"Ben kulumun bana olan zannının yanındayım. Beni zikrettiği zaman da ben onunla beraber olurum."

İbn-i Ebî Zi’b hazretleri Tâbiîn’den tanınmış bir hadîs âlimidir. 80 (m. 699)’da doğup, 158 (m. 774)’de vefât etti. Medîne-i münevverelidir. Burada fetvâ verirdi. İmâm-ı Mâlik’in çok yakın bir arkadaşı olup, birbirlerini çok severlerdi. Eserlerinde zikrettiği hadîs-i şeriflerden bazıları şunlardır:

Peygamber efendimizin (sallallahü aleyhi ve sellem) şöyle duâ ettiği rivâyet edilir:

“Allahım! Ben Cehennemin fitnesinden ve Cehennem azâbından, kabrin fitnesinden ve kabir azâbından, zenginlik fitnesinin şerrinden ve fakîrlik fitnesinin şerrinden sana sığınırım. Allahım! Günahlarımı kar ve dolu suyuyla yıka. Kalbimi, beyaz elbiseyi kirden pakladığın gibi günahlardan pakla. Benimle günahlarım arasını magrip (Batı) ve meşrik (Doğu) arasını uzaklaştırdığın gibi uzaklaştır. Allahım! Ben sana tembellik, ihtiyârlık, günah ve borçtan da sığınırım.”

Resûlullah efendimiz “Tam yapılmamış olan namaz, zekât ve başka farzlar, nafileler ile tamamlanacaktır” buyurdu. İmâmı Beyhekî “Bu hadîs-i şerîf, yapılmış olan farzların içindeki sünnetler noksan kalırsa, nafilelerle bu noksanların tamamlanacağını göstermektedir. Yoksa yapılmamış farzların yerine nafilelerin geçeceğini bildirmiyor” buyurdu.

“Herkese selâm vermek ve güzel konuşmak, mağfiretin (affın) sebeplerindendir."

“Her haslet müminde bulunabilir, yalnız hıyânet ve yalan bulunamaz.”

“Mecliste olanlar yerlerini alıp oturdukları zaman, birisi bir kardeşini davet ederek yer verirse; o bir ikramdır. Onu kabul etsin. Şayet yer göstermezse, müsait olan bir yer bulsun ve oraya otursun..”

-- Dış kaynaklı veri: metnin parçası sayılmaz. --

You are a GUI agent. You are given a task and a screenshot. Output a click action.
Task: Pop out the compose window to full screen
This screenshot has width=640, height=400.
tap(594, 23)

“Allahü teâlâ buyuruyor ki: Ben kulumun bana olan zannının yanındayım. Beni zikrettiği zaman da ben onunla beraber olurum. O beni gönülden zikrederse, ben onu gönülden zikrederim. Cemâat arasında zikrederse, ben onu o cemâatten daha hayırlı bir cemâat arasında zikrederim. Kulum bana bir karış yaklaşırsa, ben ona bir arşın yaklaşırım. Bir arşın yaklaşırsa, ben ona bir kulaç yaklaşırım. O bana yürüyerek gelirse, ben ona koşarak gelirim.”

“Allahü teâlânın kitabında, doğru yol ve nûr vardır. Her kim ona sarılır ve onunla amel ederse, doğru yolda olur. Ve her kim ondan ayrılırsa, doğru yoldan sapar.”

“Bir kimse yumuşak davranmaktan mahrûm ise, hayırdan mahrûm olur.”